L’insoumission d’Antigone au roi Créon, qui aurait dû devenir son futur beau-père, n’a jamais paru aussi assumée que dans cet « operatorio » selon le mot choisi par Pascal Dusapin (pour situer certaines de ses œuvres entre l’opéra et l’oratorio, comme Melancholia et Il viaggio, Dante), lequel a composé sa partition en faisant le choix de la langue allemande (la traduction de Friedrich Hölderlin) pour le chant et en condensant le texte, pour ne garder que l’essentiel. Ce choix qui ne relevait pas de l’évidence est d’une grande puissance et fonctionne très bien avec les pupitres qu’il privilégie (cordes frottées, instruments à vent et percussions) et certains instruments solistes tels que le basson, la harpe, les wood-blocks et surtout la flûte alto, dont les accents orientaux semblent annoncer curieusement ou servir de double à Antigone. Le sens nous a, à vrai dire, tout autant échappé que séduite.
Antigone, est une héroïne bien contemporaine finalement. Une femme qui n’accepte pas, ou plus, la soumission. Une femme qui agit (c’est elle même qui enterre Polynice) sans le secours de quiconque (ni de sa sœur Ismène, ni de son fiancé Hémon). Antigone, une femme qui crache à la figure de son roi, qui n’est qu’un homme étalant sa faiblesse par sa radicalité haineuse. Un dictateur, sur le plan politique comme le suggère son premier costume (entièrement noir mais à la coupe militaire et médailles sur la poitrine) et les micros et écrans reproduisant son image (partiellement brouillée) et son discours (de propagande), ainsi qu’un despote familial, intime, un représentant de plus du patriarcat. Antigone qui assume certes son destin, mais n’est en fait au final qu’une victime de plus.
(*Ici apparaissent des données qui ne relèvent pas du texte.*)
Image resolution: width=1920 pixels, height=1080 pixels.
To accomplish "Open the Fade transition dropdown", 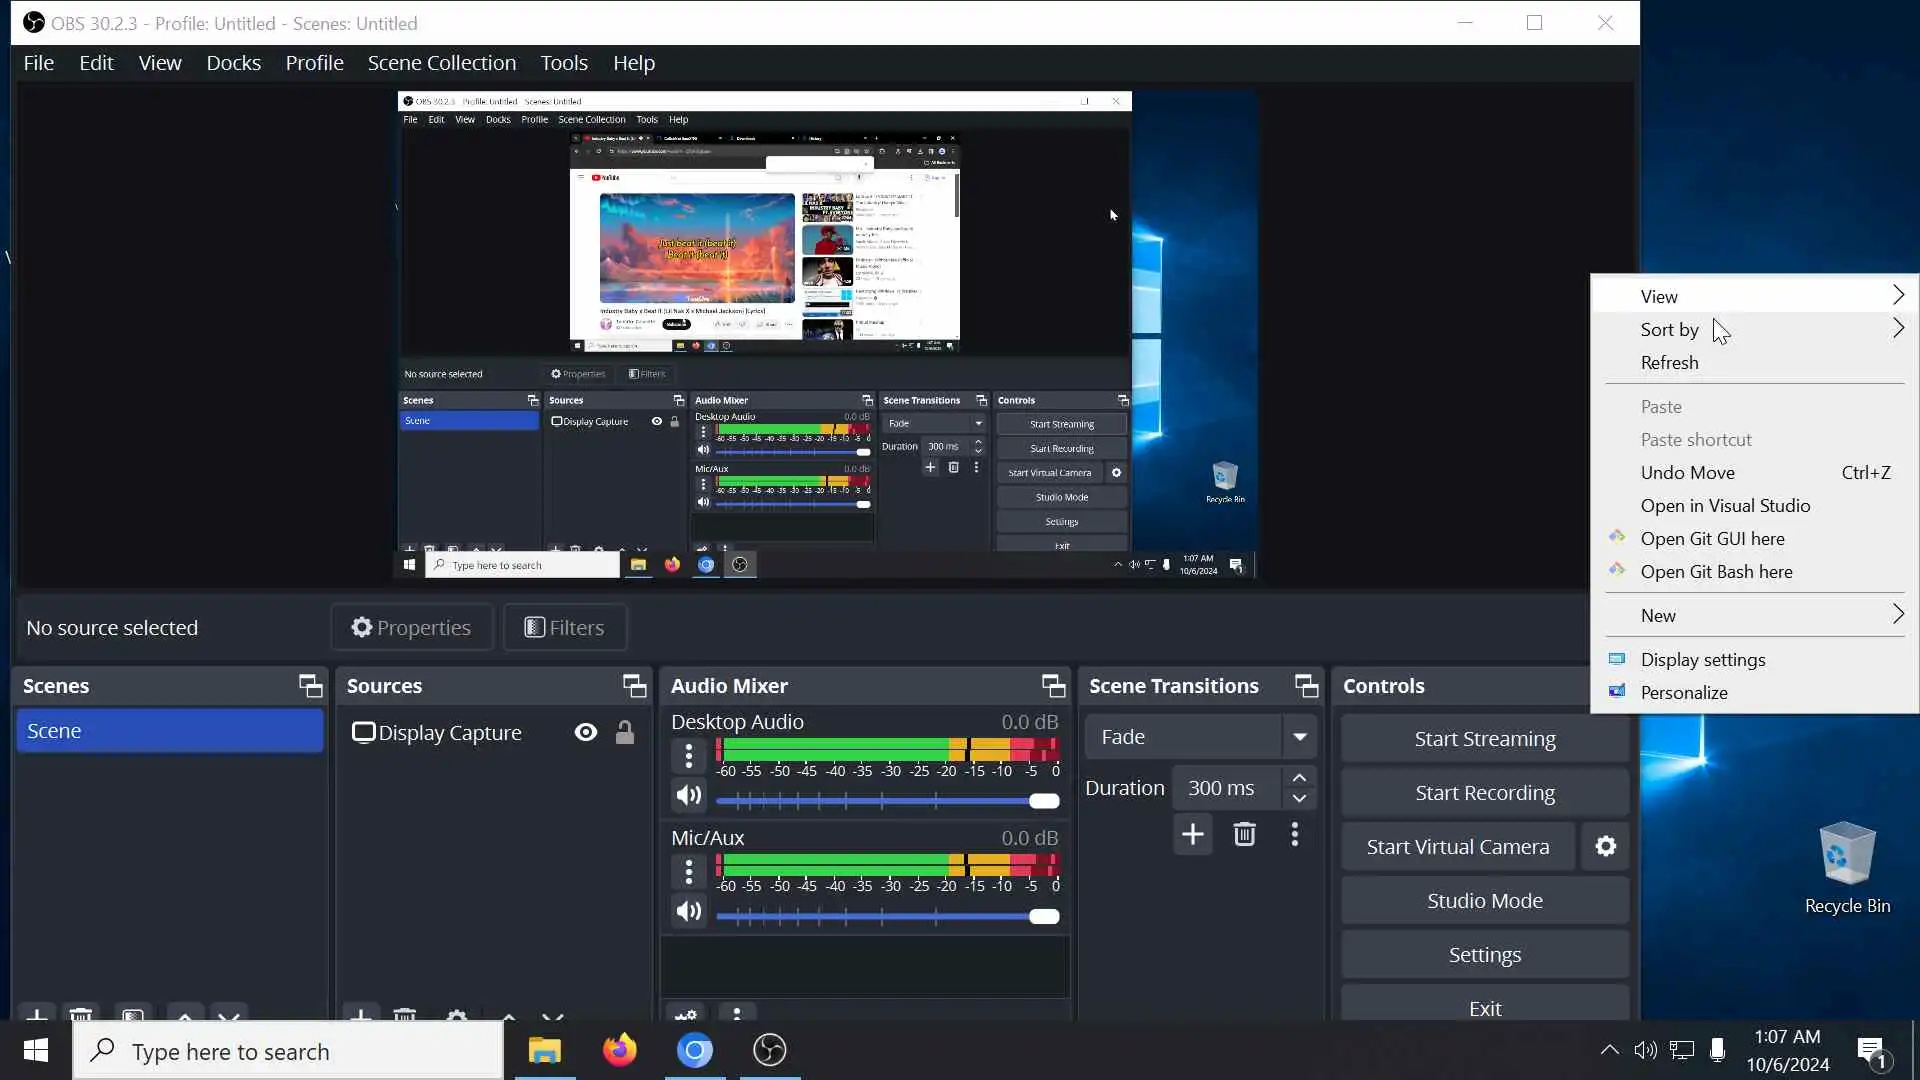I will [1299, 737].
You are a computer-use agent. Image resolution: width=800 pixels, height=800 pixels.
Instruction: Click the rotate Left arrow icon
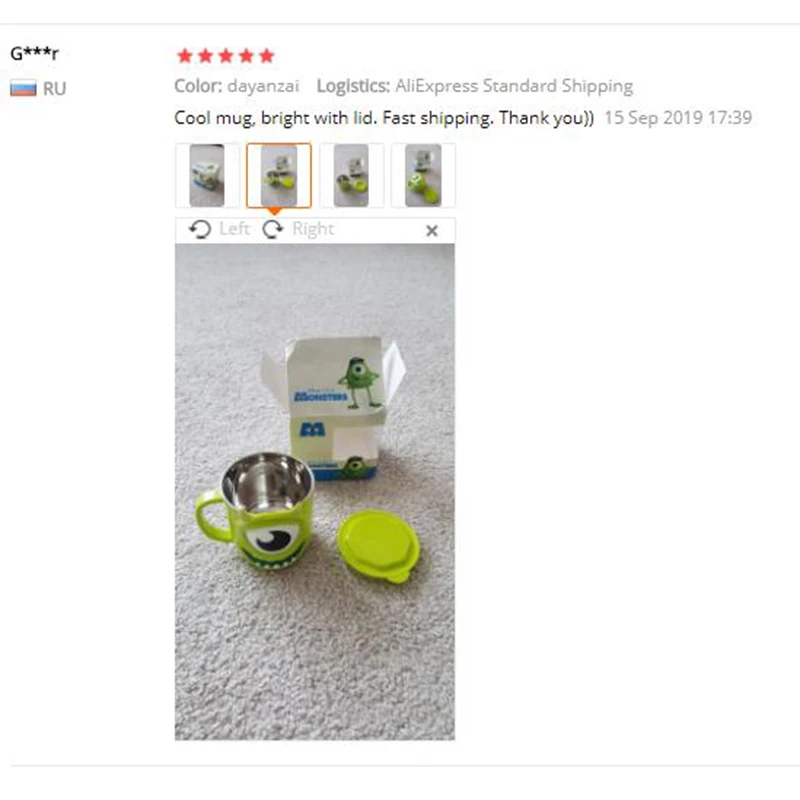click(x=200, y=230)
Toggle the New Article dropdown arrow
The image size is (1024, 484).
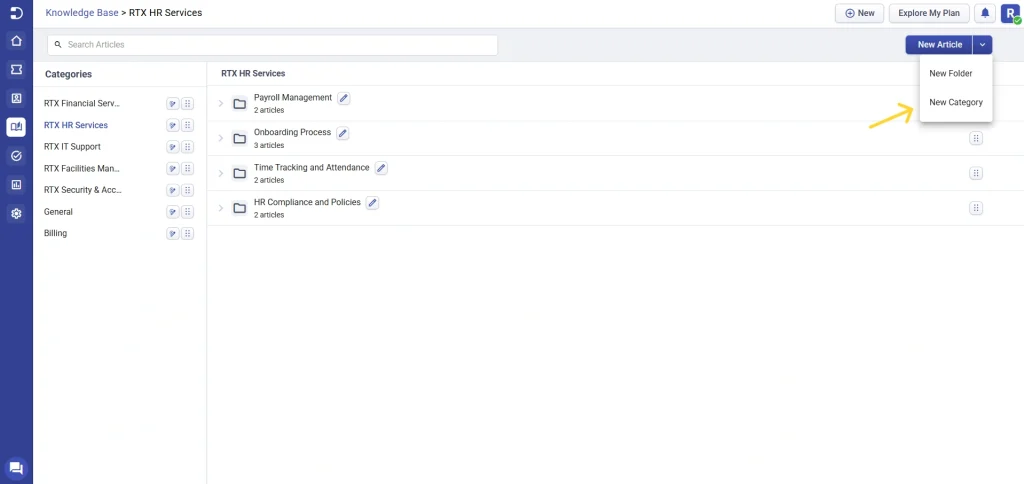pos(982,44)
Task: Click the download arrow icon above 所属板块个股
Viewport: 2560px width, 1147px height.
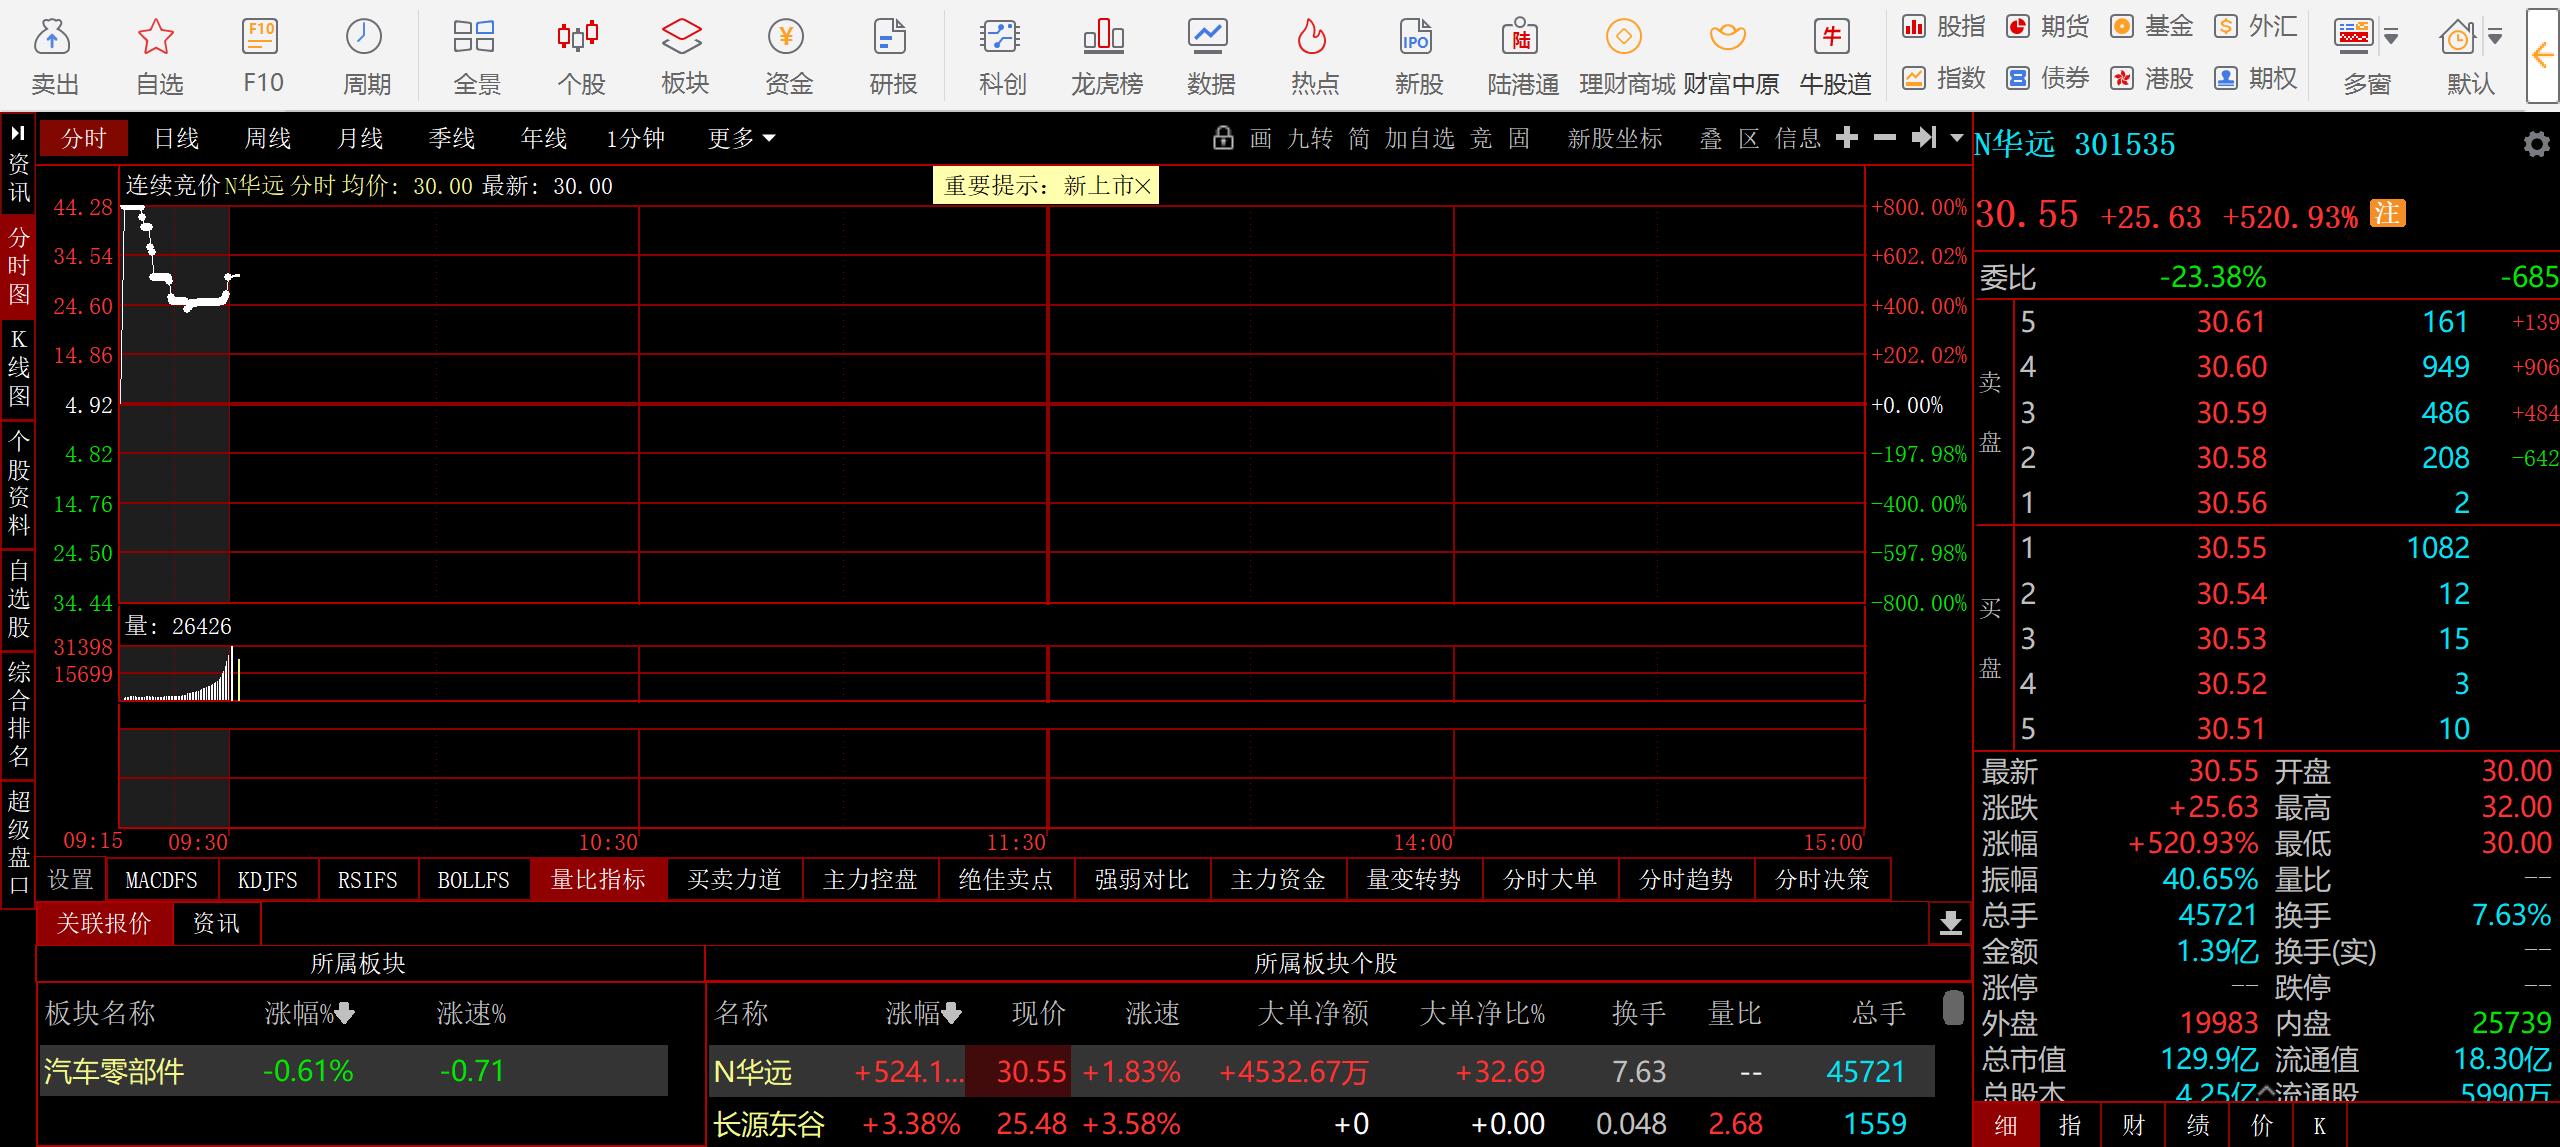Action: (x=1950, y=923)
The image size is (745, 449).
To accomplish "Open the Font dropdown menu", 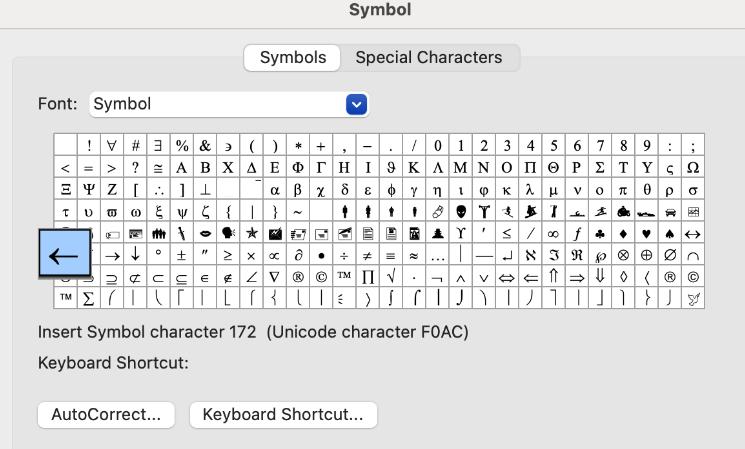I will click(x=357, y=104).
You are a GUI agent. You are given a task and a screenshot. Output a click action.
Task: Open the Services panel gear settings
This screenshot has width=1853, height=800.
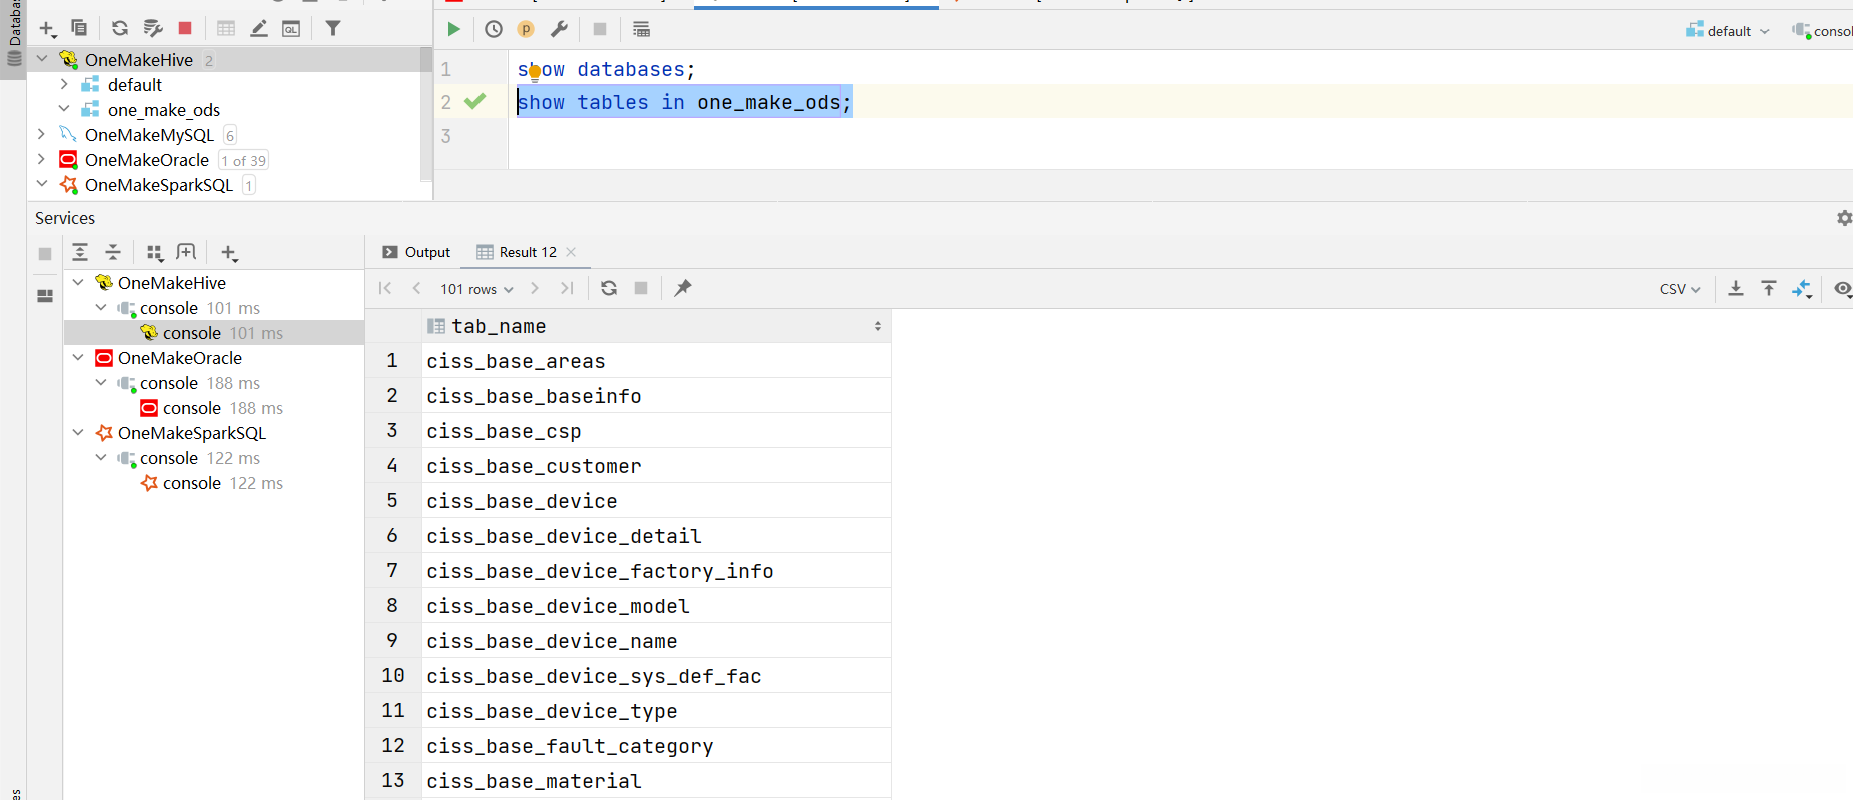(x=1844, y=218)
Christel Loetzsch est toutes ces Antigone. Droite et fière comme les colonnes épurées qu’a dressé derrière elle, sur un plateau surélevé dans la salle Boulez, la metteuse en scène Netia Jones, qui y projette des vidéos de toute beauté. Elle n’est pas la jeune fille frêle à la parole comptée qui la représente souvent et dont on aurait pu dès lors imaginer que le compositeur confie le rôle à une soprane. Le choix d’une mezzo-soprano permet ainsi de donner une autre couleur à ce personnage central, et d’en faire une femme plus forte encore. Accompagnée par la fougueuse direction du chef finlandais Klaus Mäkelä, Christel Loetzsch occupe tout l’espace par sa présence scénique et sa tessiture, aussi à l’aide dans les aigus pouvant aller jusqu’au cri que dans les graves se muant en murmure caverneux. Le baryton-basse, Tómas Tómasson, est à ses côtés un Créon non moins impressionnant. Lui aussi s’impose au plateau tant sur le plan vocal que de son jeu, d’abord tyran, puis misérable. Tout le reste de la distribution est à l’unisson de ces rôles principaux aussi parfaits dans le lyrisme que dans le parlé-chanté : la soprane Anna Prohaska en peureuse Ismène ; le ténor Thomas Atkins en Hémon délicat ; la basse Edwin Crossley-Mercer impeccable en Tirésias affublé d’un casque de réalité virtuelle (unique plaisanterie scénographique pleine de sens) ; le baryton Jarrett Ott en Messager et enfin le brillant haute-contre Serge Kadudji (qui nous avait beaucoup moins émue dans le Procès Pelicot de Milo Rau à Avignon cet été 2025) qui remplaçait Andrew Watts dans le rôle final du Coryphée.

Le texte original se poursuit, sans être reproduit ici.